L’allevamento era solo una parte della vita di Agitu. «Recentemente aveva comprato l’ex scuola materna di Frassilongo per farne un agriturismo, e i lavori erano appena iniziati», commenta il parroco don Daniele. Che aggiunge: «Era una presenza attiva anche nella comunità: ricordo il giorno di Natale del 2019 quando lei e alcuni amici etiopi che ospitava in quei giorni vennero tutti alla messa celebrata dal vescovo di Trento mons. Lauro Tisi». E aggiunge: «è stata l’emblema di una capacità tutta femminile di imprenditorialità in questa terra, radicandosi in un posto che non era suo ma lo stava diventando. Questo è l’insegnamento che ci lascia, quello di ripartire, di non cedere alla paura ma di avere coraggio e fiducia».
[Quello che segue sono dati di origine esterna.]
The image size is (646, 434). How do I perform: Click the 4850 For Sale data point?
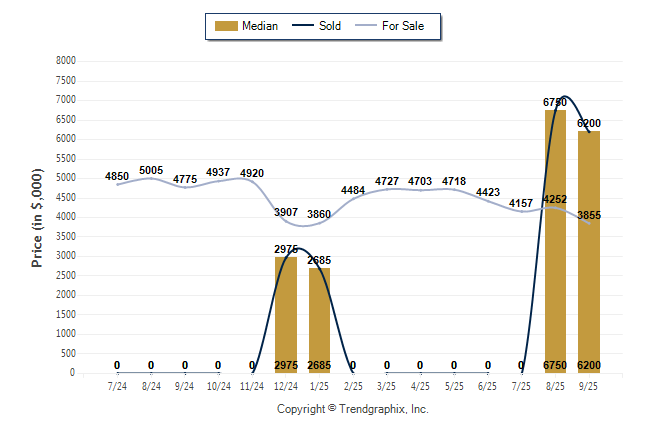(117, 184)
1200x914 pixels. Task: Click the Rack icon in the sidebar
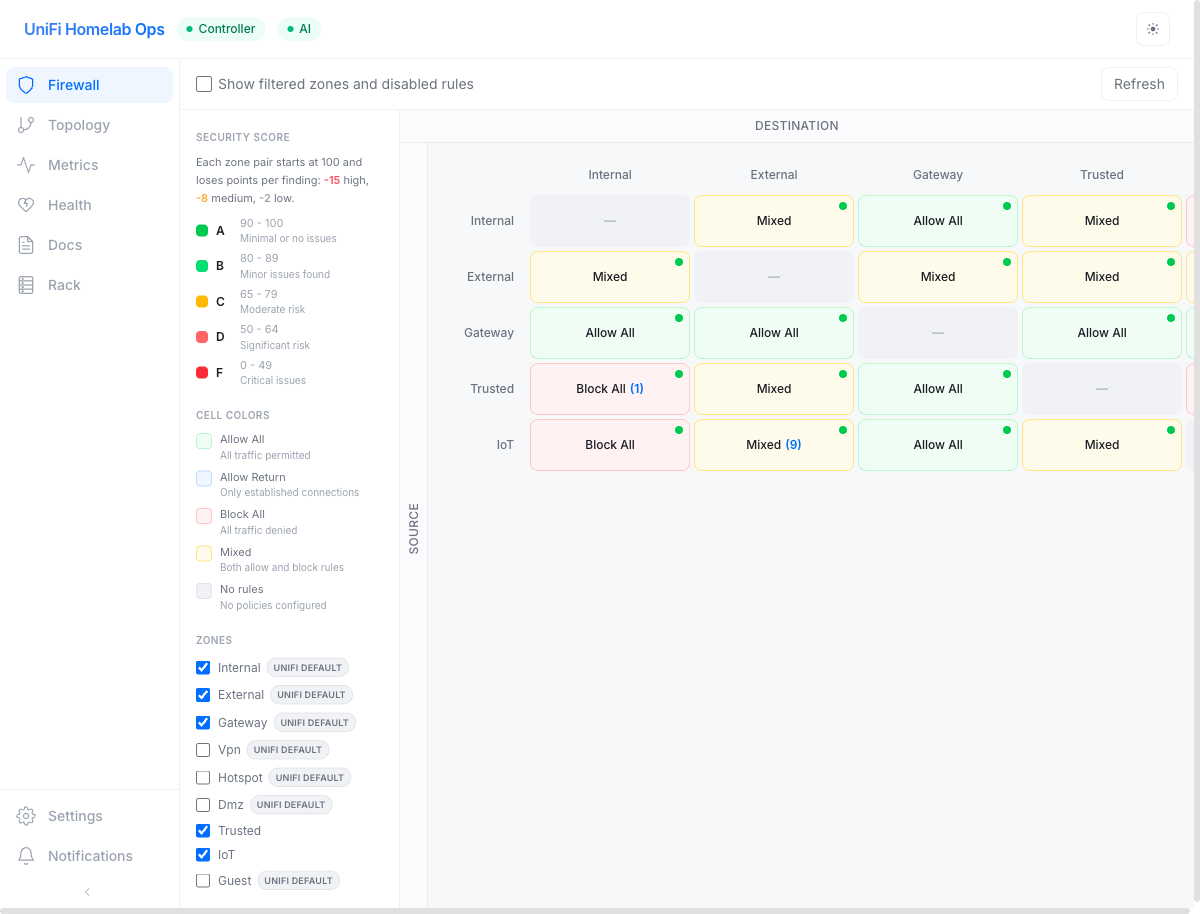(x=25, y=284)
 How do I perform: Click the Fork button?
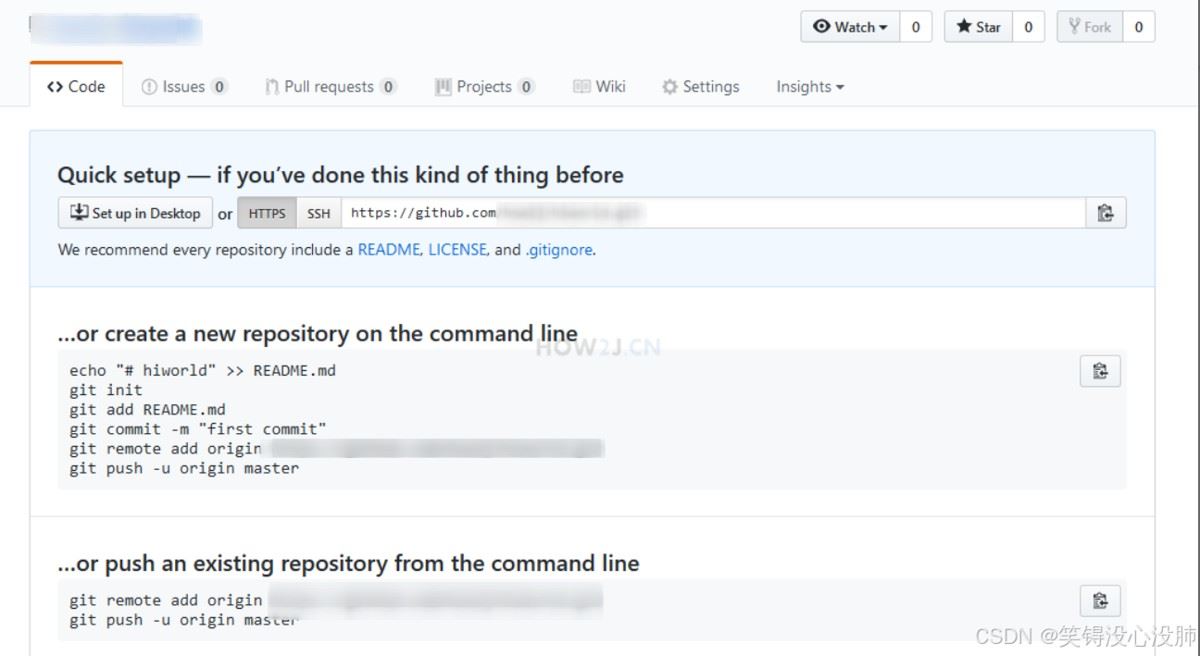point(1090,27)
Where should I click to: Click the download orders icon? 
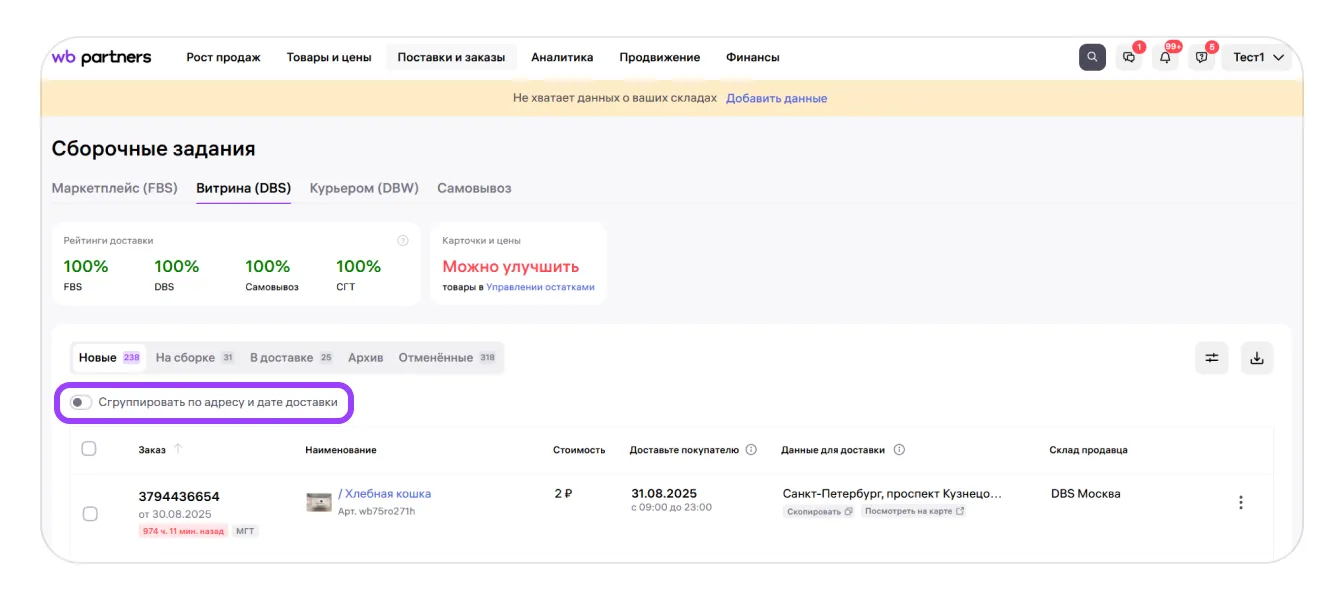(1257, 358)
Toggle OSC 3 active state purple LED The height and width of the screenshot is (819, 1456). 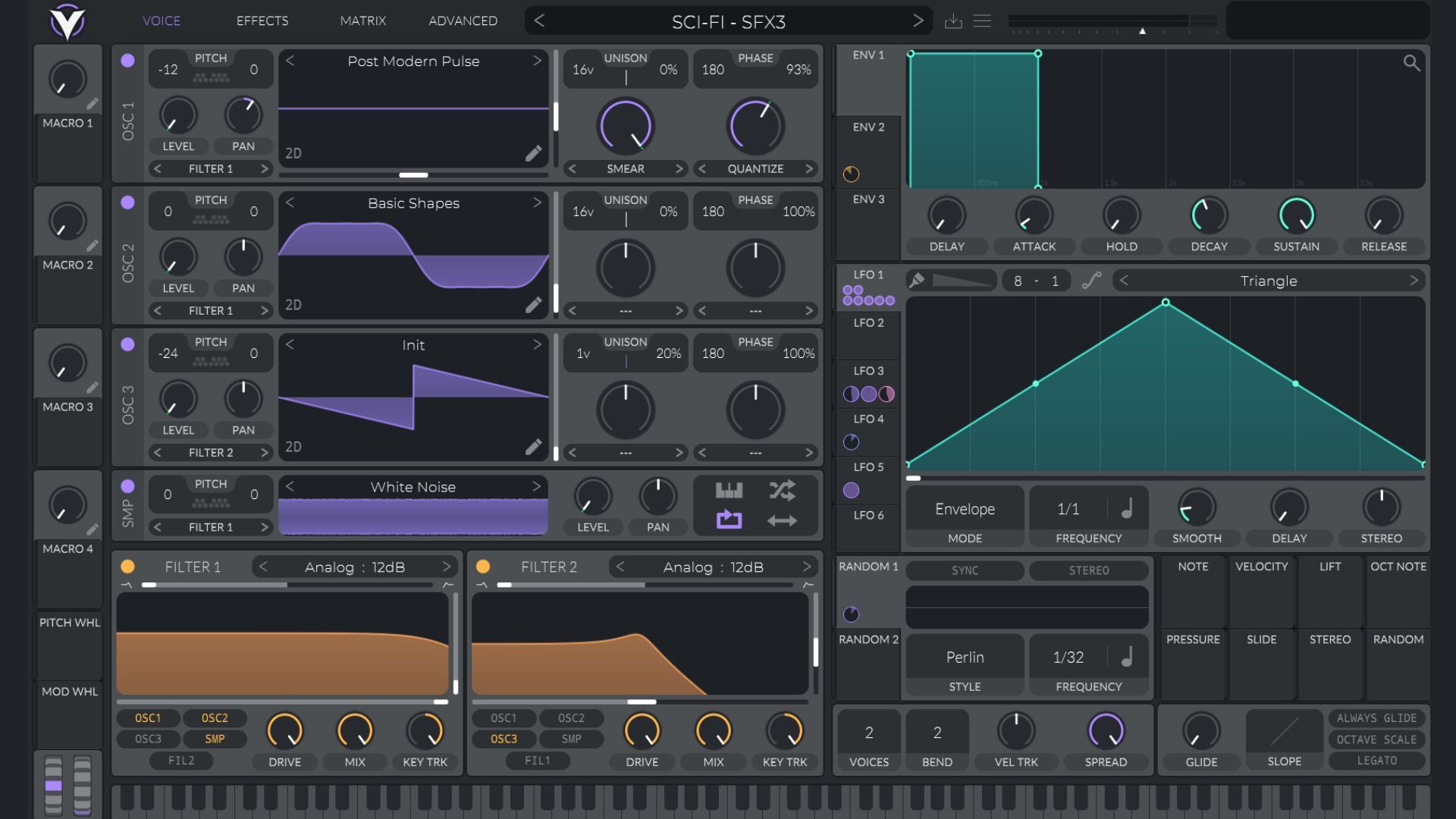[x=127, y=344]
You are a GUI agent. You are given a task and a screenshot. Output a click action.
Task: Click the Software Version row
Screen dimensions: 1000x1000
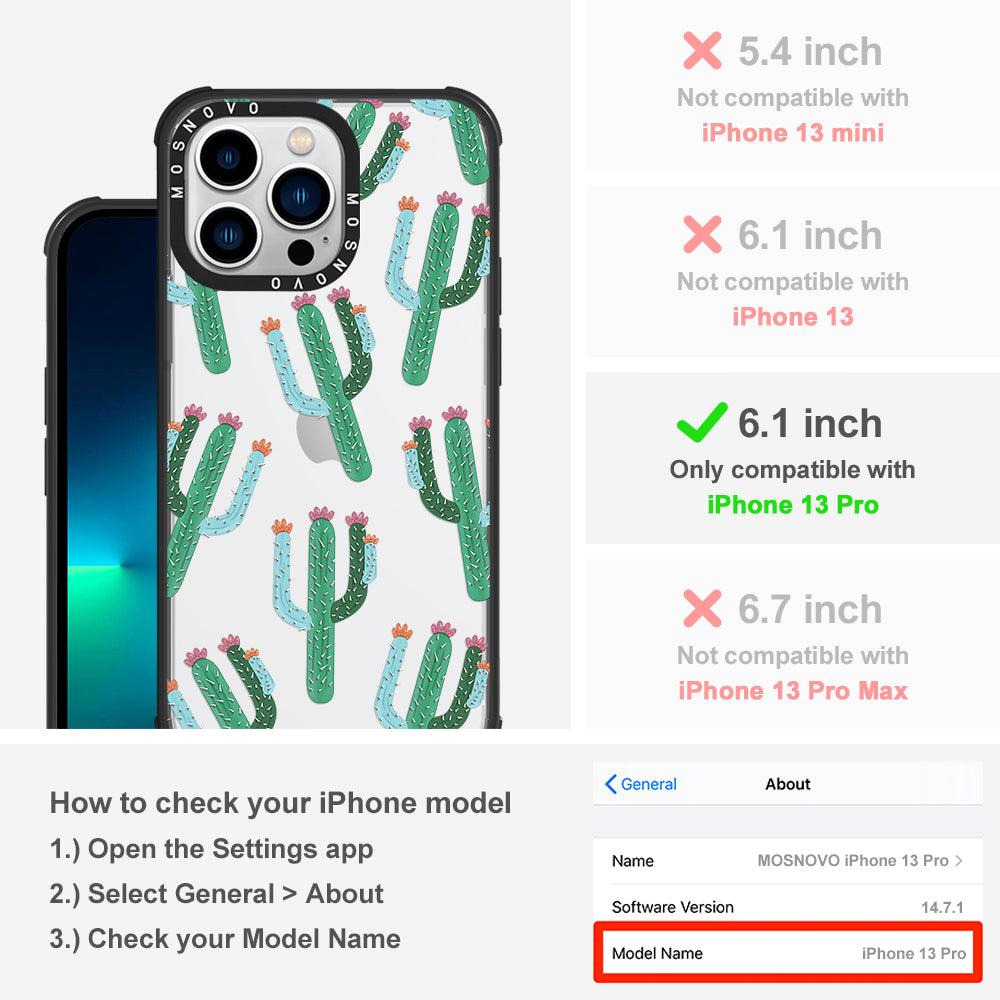point(788,906)
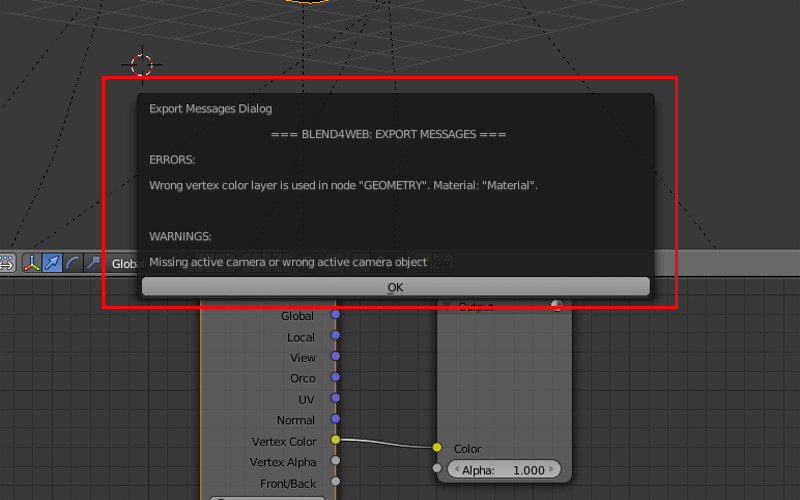
Task: Toggle the 3D manipulator axes icon
Action: tap(32, 263)
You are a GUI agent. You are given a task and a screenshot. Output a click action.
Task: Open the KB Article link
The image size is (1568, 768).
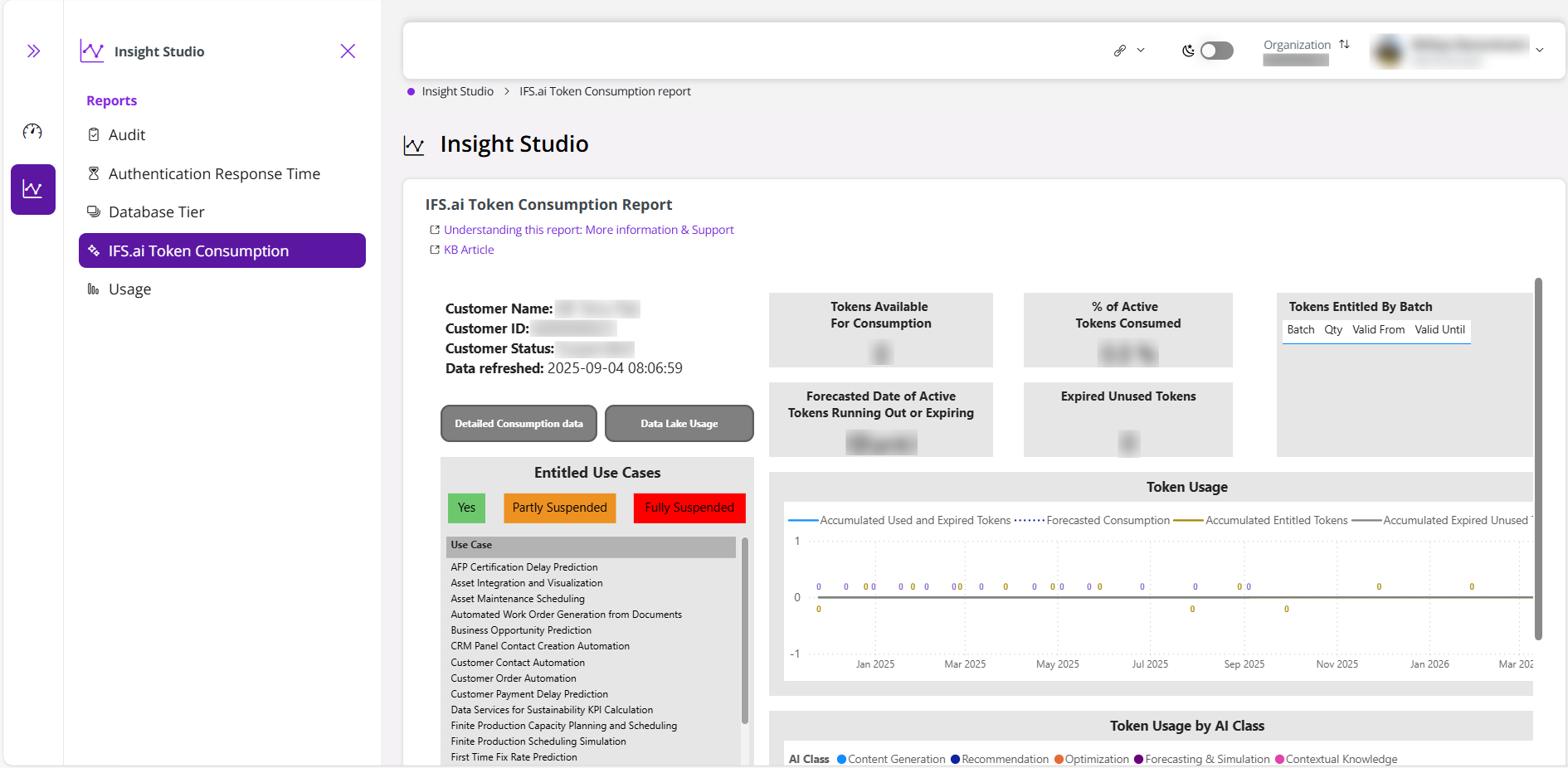coord(469,250)
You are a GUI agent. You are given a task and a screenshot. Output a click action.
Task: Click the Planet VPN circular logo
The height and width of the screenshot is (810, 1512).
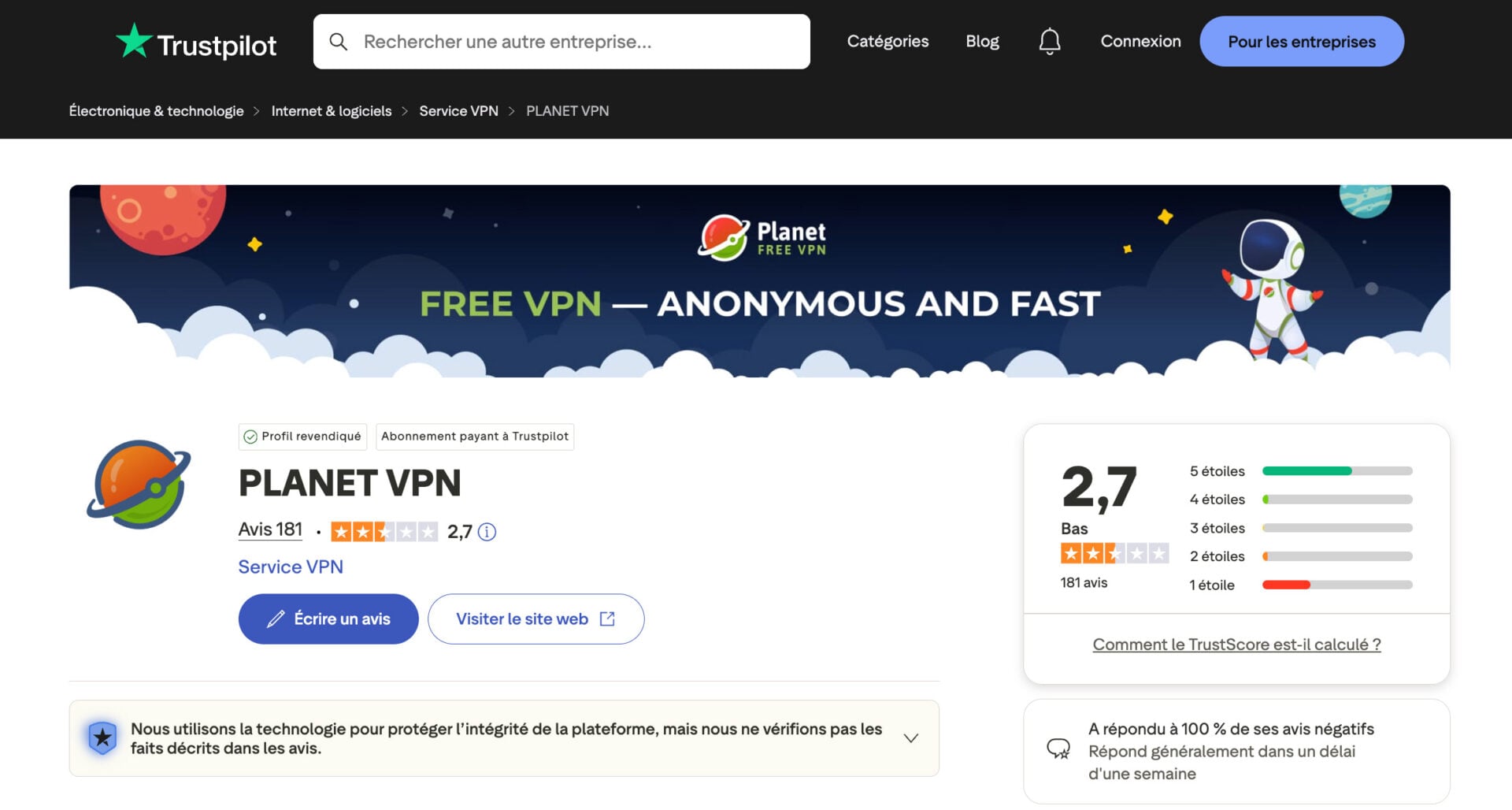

«Curava molto l’aspetto interculturale», dice Linda Tonolli. «Ho avuto modo di conoscerla bene in occasione della presentazione di un libro che mia zia ha scritto ricordando la nostra famiglia Tonolli, originaria della valle dei Mocheni, emigrata in Cile». E questa era un’altra attività di Agitu: le serate che organizzava a casa sua per amici ma aperte a tutti raccontando le migrazioni, quelle che sono partite dal Trentino, dalla Valle dei Mocheni con destinazione Cile, Brasile, Germania, e quelle che recentemente sono arrivate in Trentino. Dice don Cristiano Bettega, direttore del Centro Missionario Diocesano di Trento: «papa Francesco parla di ecologia integrale, che non si tratta solo di come facciamo la raccolta differenziata o se un albero può essere abbattuto o meno. Ecologia integrale vuol dire fare in modo che il mio vivere in una società sia un vivere creaturale. Agitu ha cercato questo». Il vescovo di Trento, mons. Lauro Tisi, ricordando l’allevatrice etiope dice: «Ha veramente saputo mettersi in gioco in una maniera creativa con l’allevamento e questo per noi è stata una provocazione molto forte, che ci permette di dire ancora una volta con forza che i migranti sono una risorsa e non un problema. Nell’attività di Agitu c’era molto sogno, molto futuro, molta immaginazione. Nel metterle a disposizione la canonica di Frassilongo abbiamo potuto conoscere bene la sua determinazione: sapeva trasfondere energia positiva e una grande serenità.» Ricorda Zebenay Jabe Daka,dell’ associazione amici dell’Etiopia: «Nella sua vita Agitu ha intrecciato vita con tutti: con la comunità etiope, con i trentini diTrento e della valle dei Mocheni… Agitu viveva in una valle isolata ma era una ragazza internazionale, una cittadina del mondo. Una martire, un’ amica che abbiamo perso senza motivo».
La storia di Agitu verrà raccontata prossimamente dalla Fondazione Missio in uno dei video della Giornata dei Missionari Martiri, disponibili su www.missioitalia.it dal 28 febbraio.